*** Opening of SUPPLIED MATERIAL ***

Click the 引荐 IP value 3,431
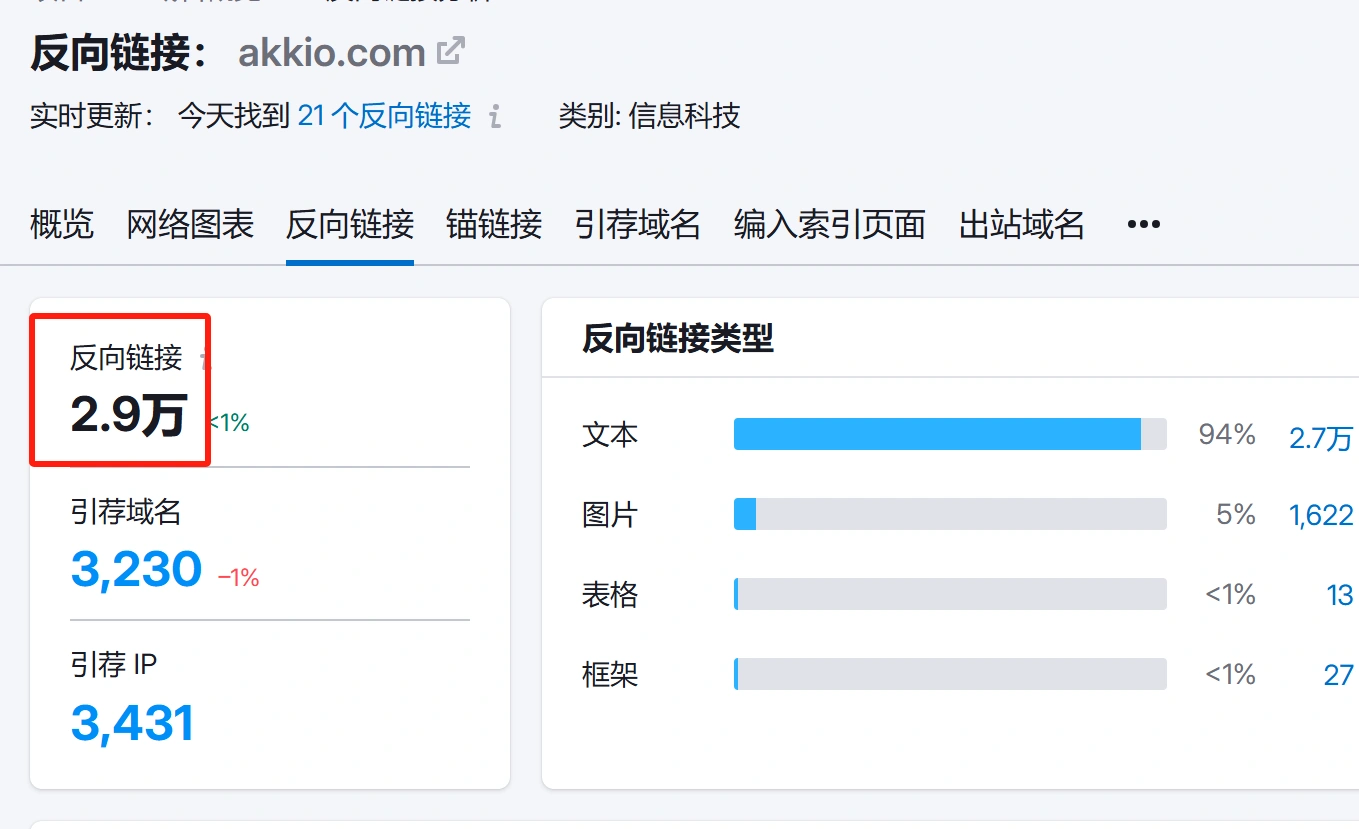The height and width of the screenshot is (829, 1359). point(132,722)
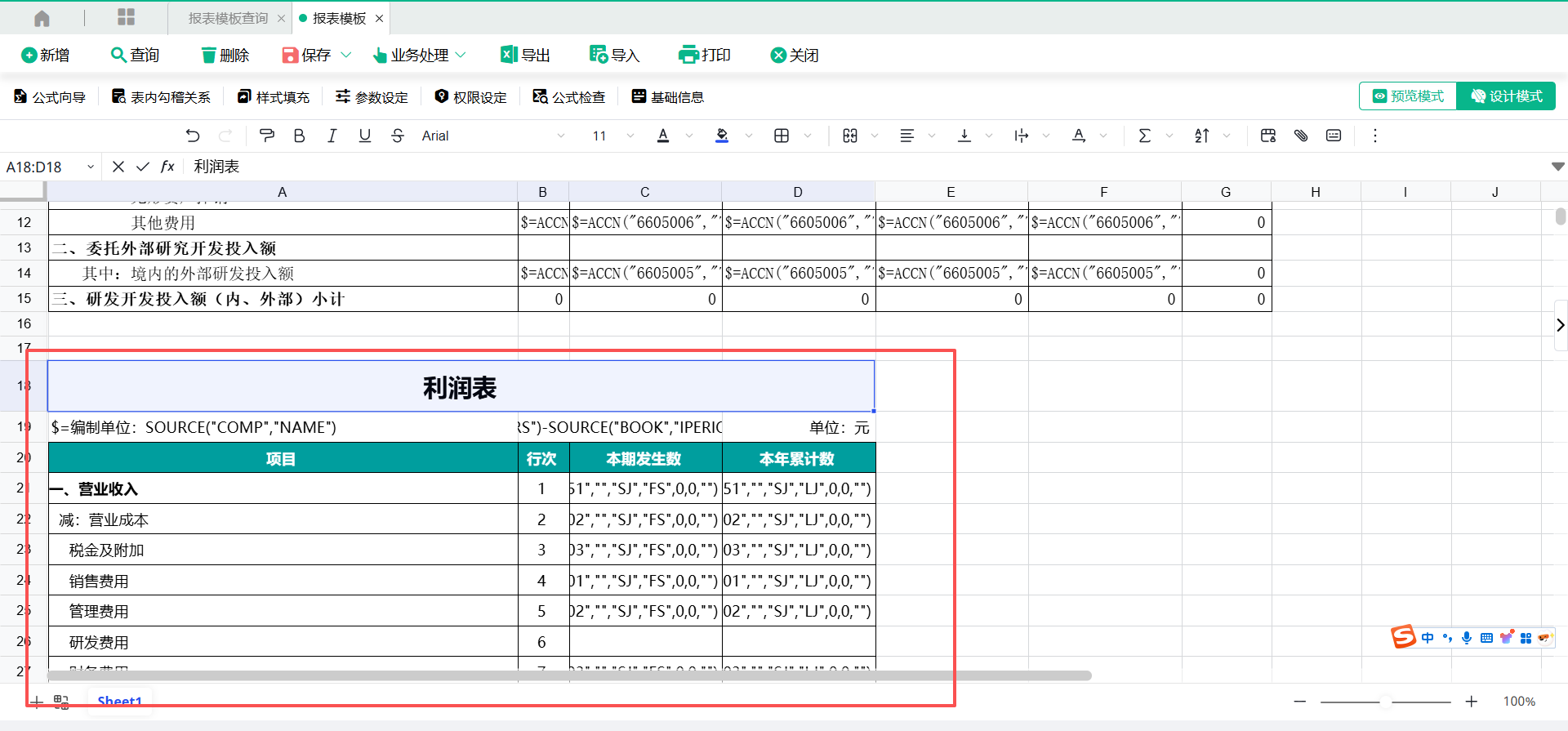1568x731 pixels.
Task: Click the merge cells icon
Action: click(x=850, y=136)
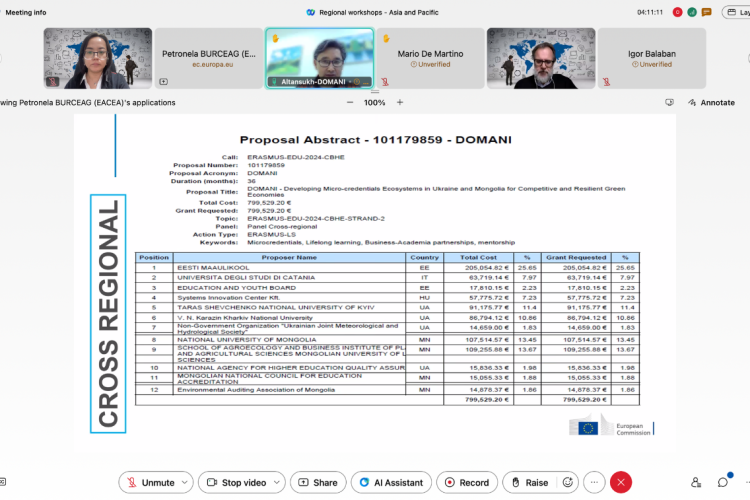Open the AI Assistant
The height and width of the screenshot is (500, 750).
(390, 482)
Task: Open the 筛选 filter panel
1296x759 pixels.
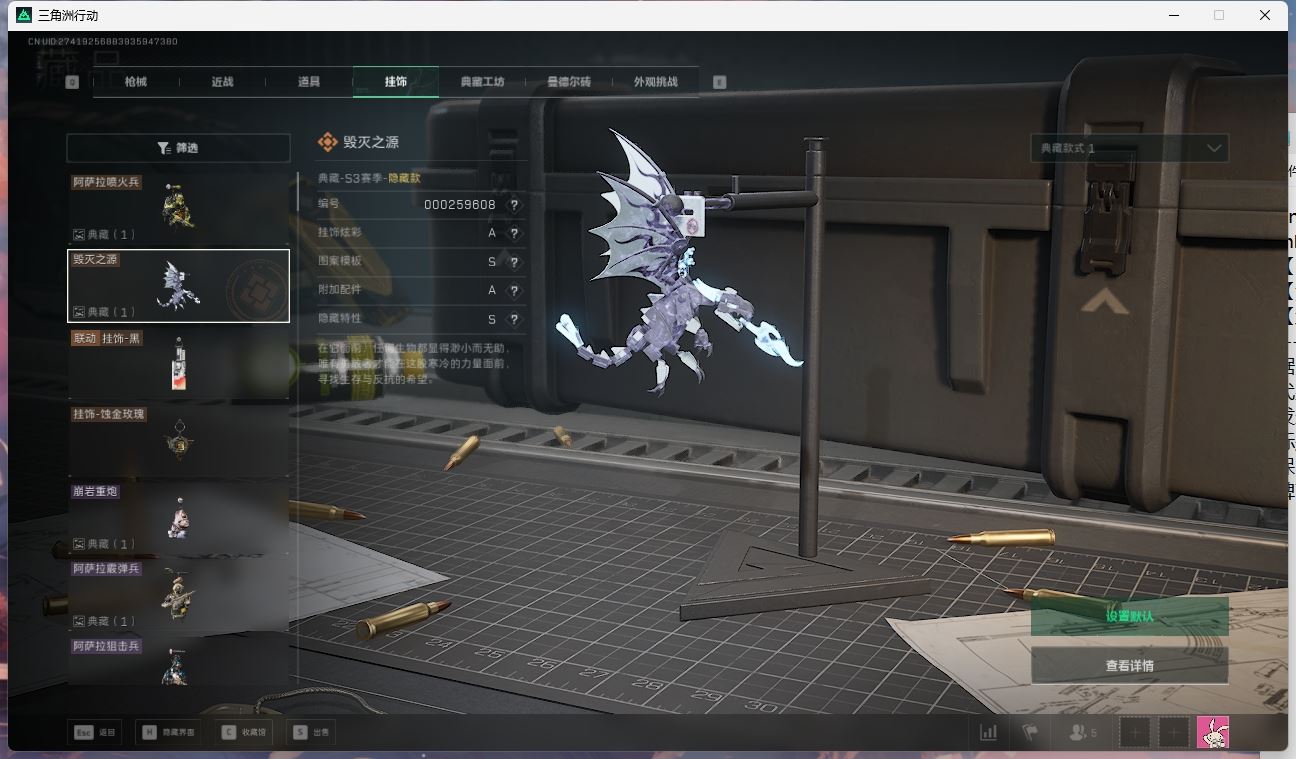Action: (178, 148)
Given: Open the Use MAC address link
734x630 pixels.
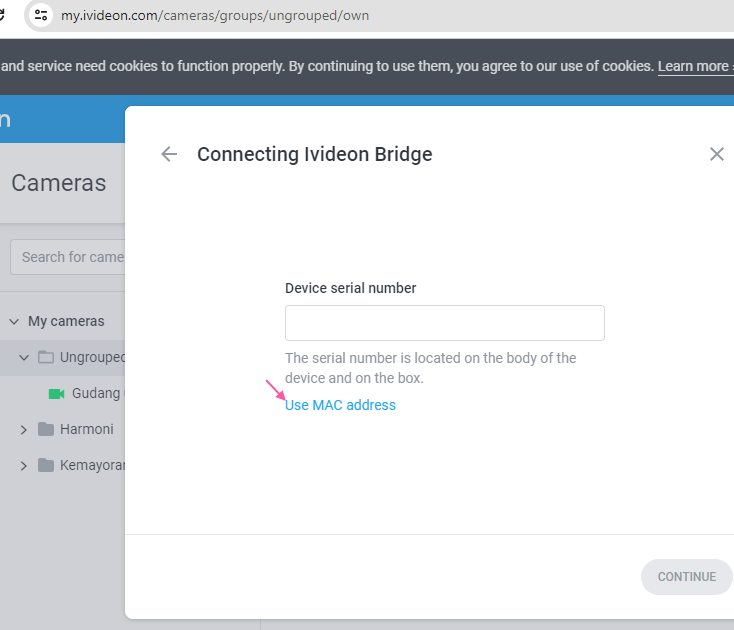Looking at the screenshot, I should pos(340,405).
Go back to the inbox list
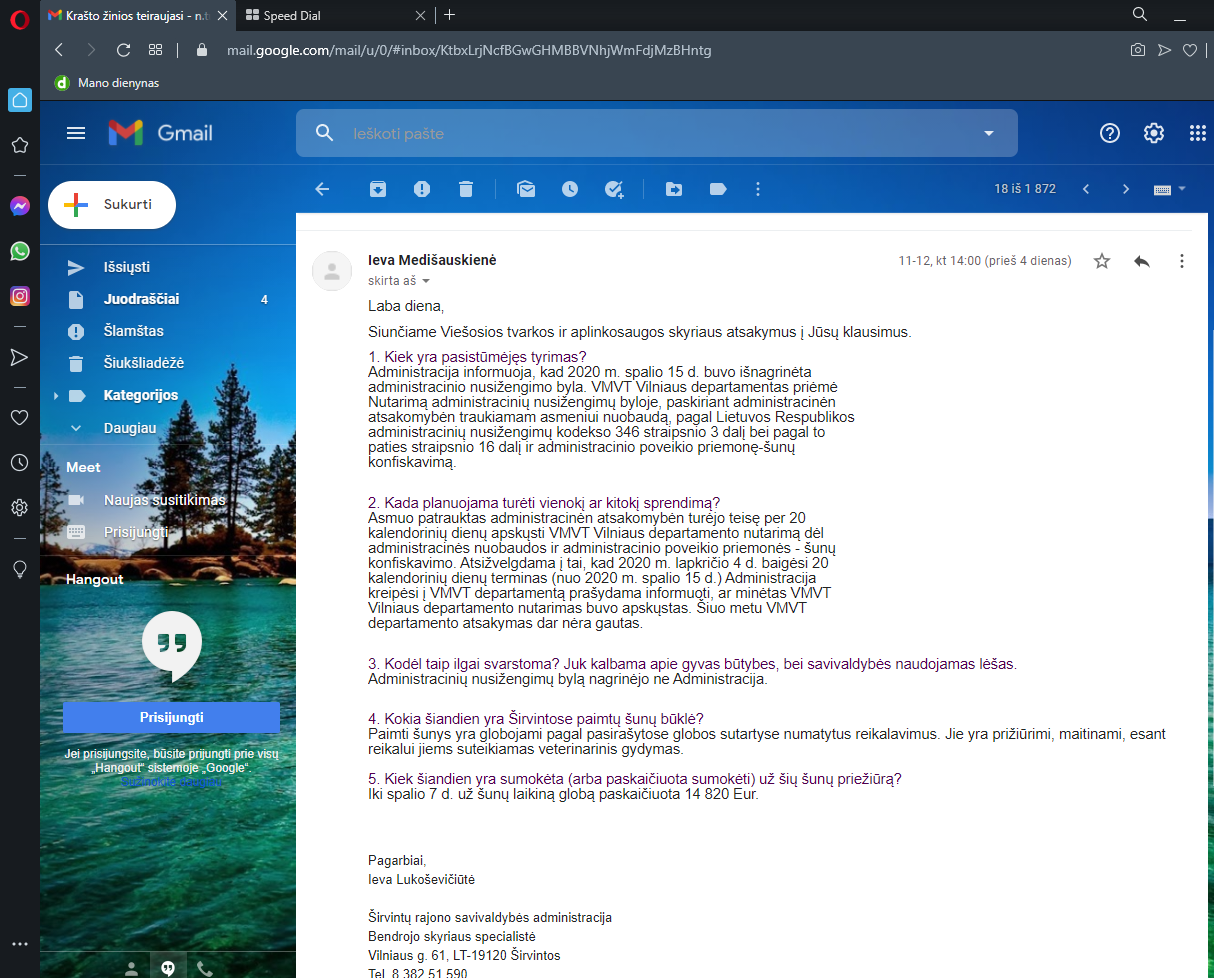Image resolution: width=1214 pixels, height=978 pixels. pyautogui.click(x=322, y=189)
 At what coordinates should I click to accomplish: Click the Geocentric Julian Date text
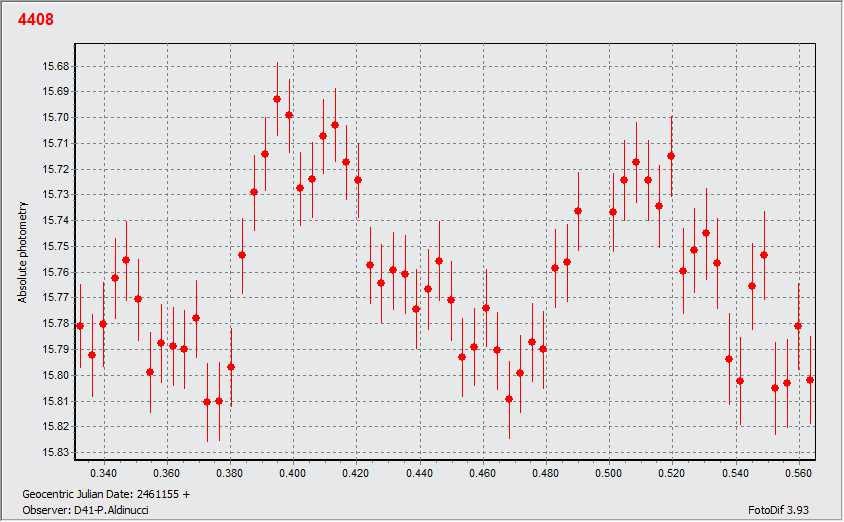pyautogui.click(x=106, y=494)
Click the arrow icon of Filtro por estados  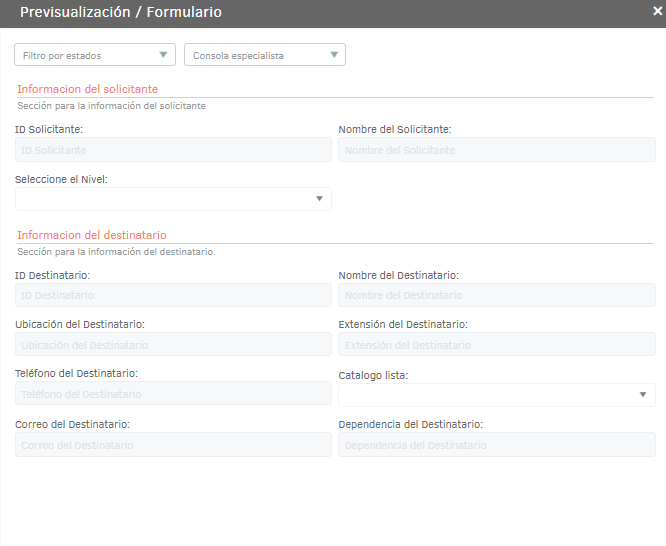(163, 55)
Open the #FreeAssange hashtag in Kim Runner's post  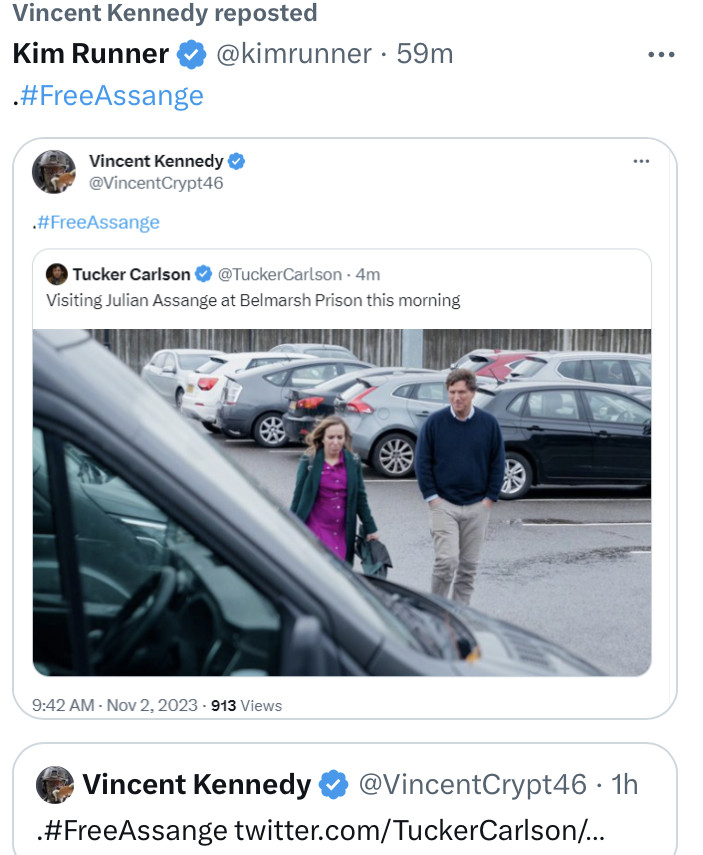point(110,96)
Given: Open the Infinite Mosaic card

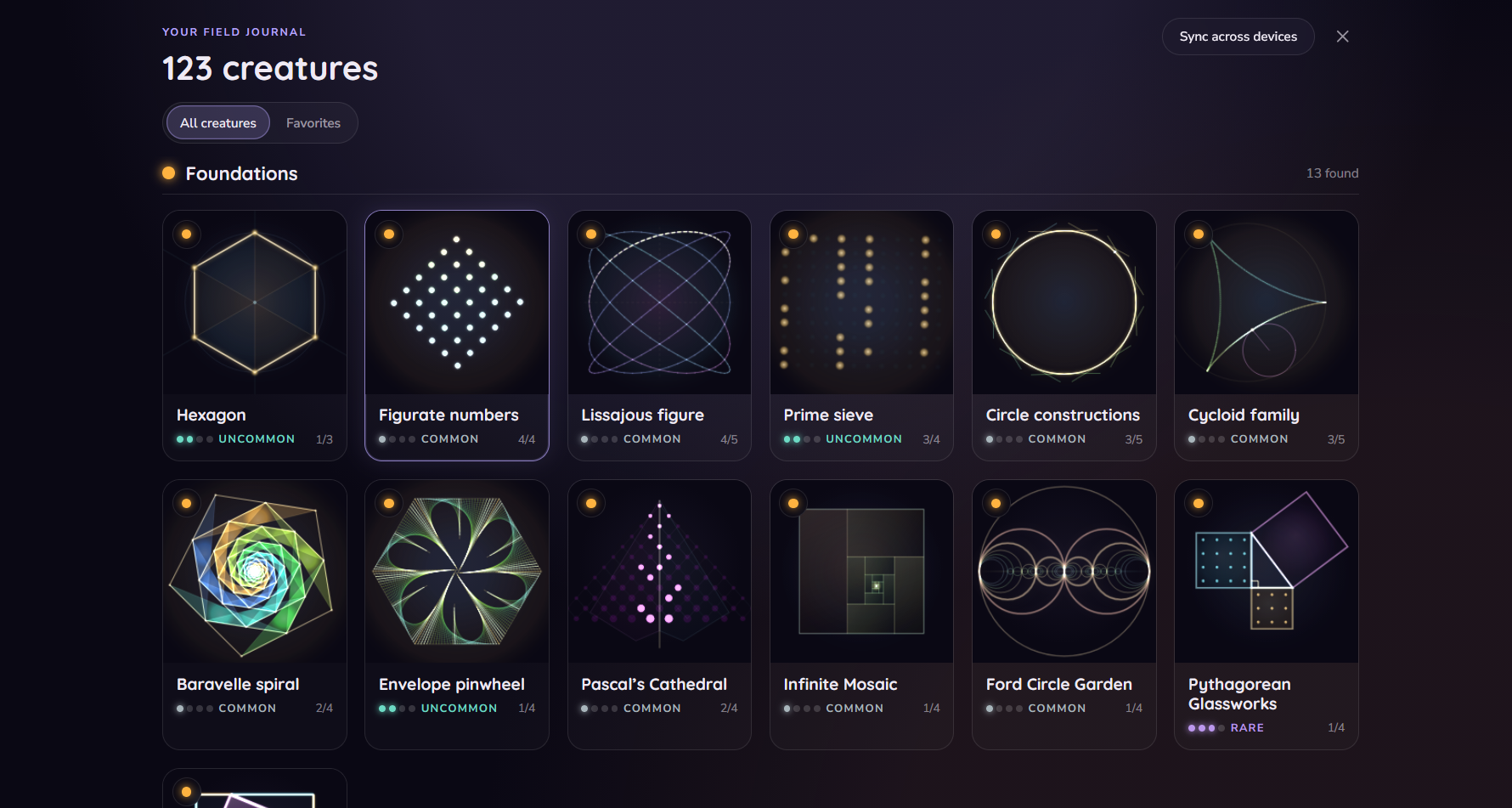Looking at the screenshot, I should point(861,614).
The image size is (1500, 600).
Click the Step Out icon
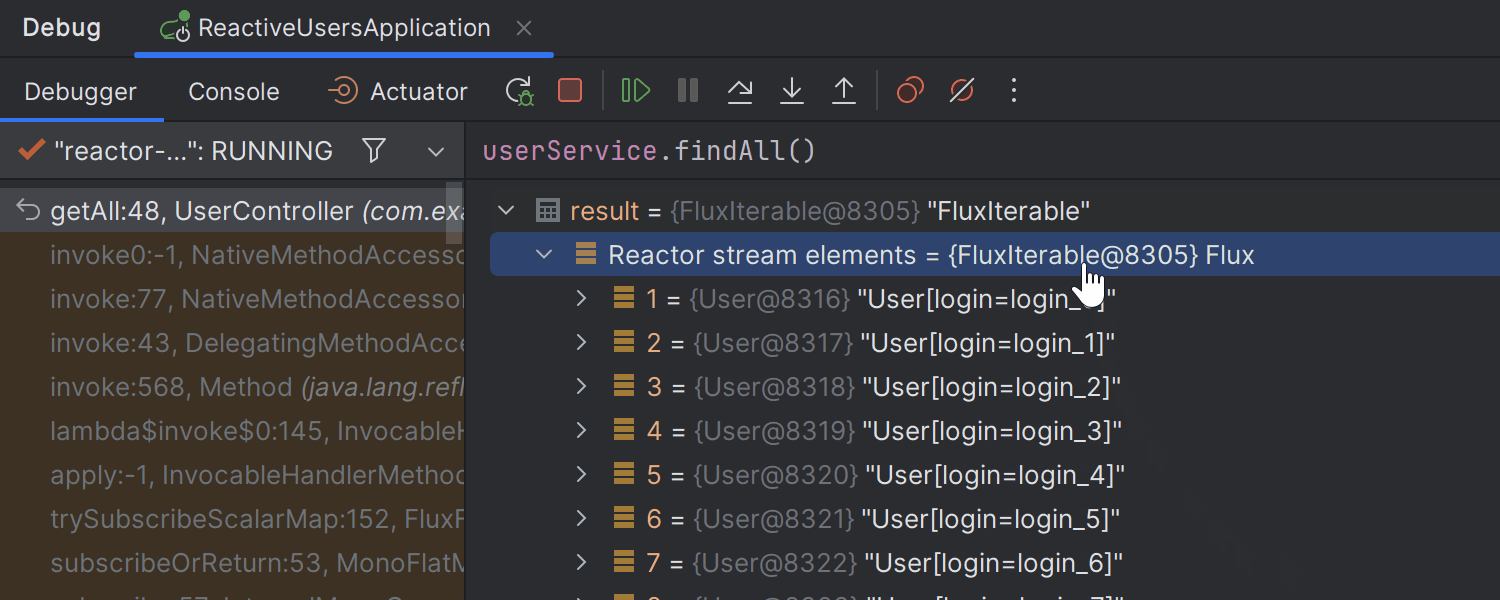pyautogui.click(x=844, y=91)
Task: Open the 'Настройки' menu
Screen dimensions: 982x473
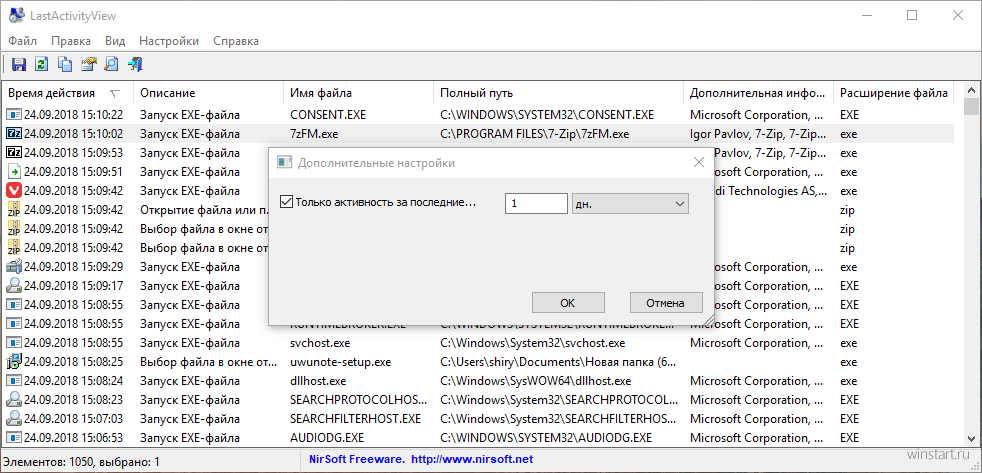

*** Close of SUPPLIED MATERIAL ***

◆ ACTION ITEM
With pictures left out, transcribe each line from the one containing "Task: Open the 'Настройки' menu" through the end of the data, both ends included.

◆ RESPONSE TO THE TASK
Task: Open the 'Настройки' menu
Screen dimensions: 982x473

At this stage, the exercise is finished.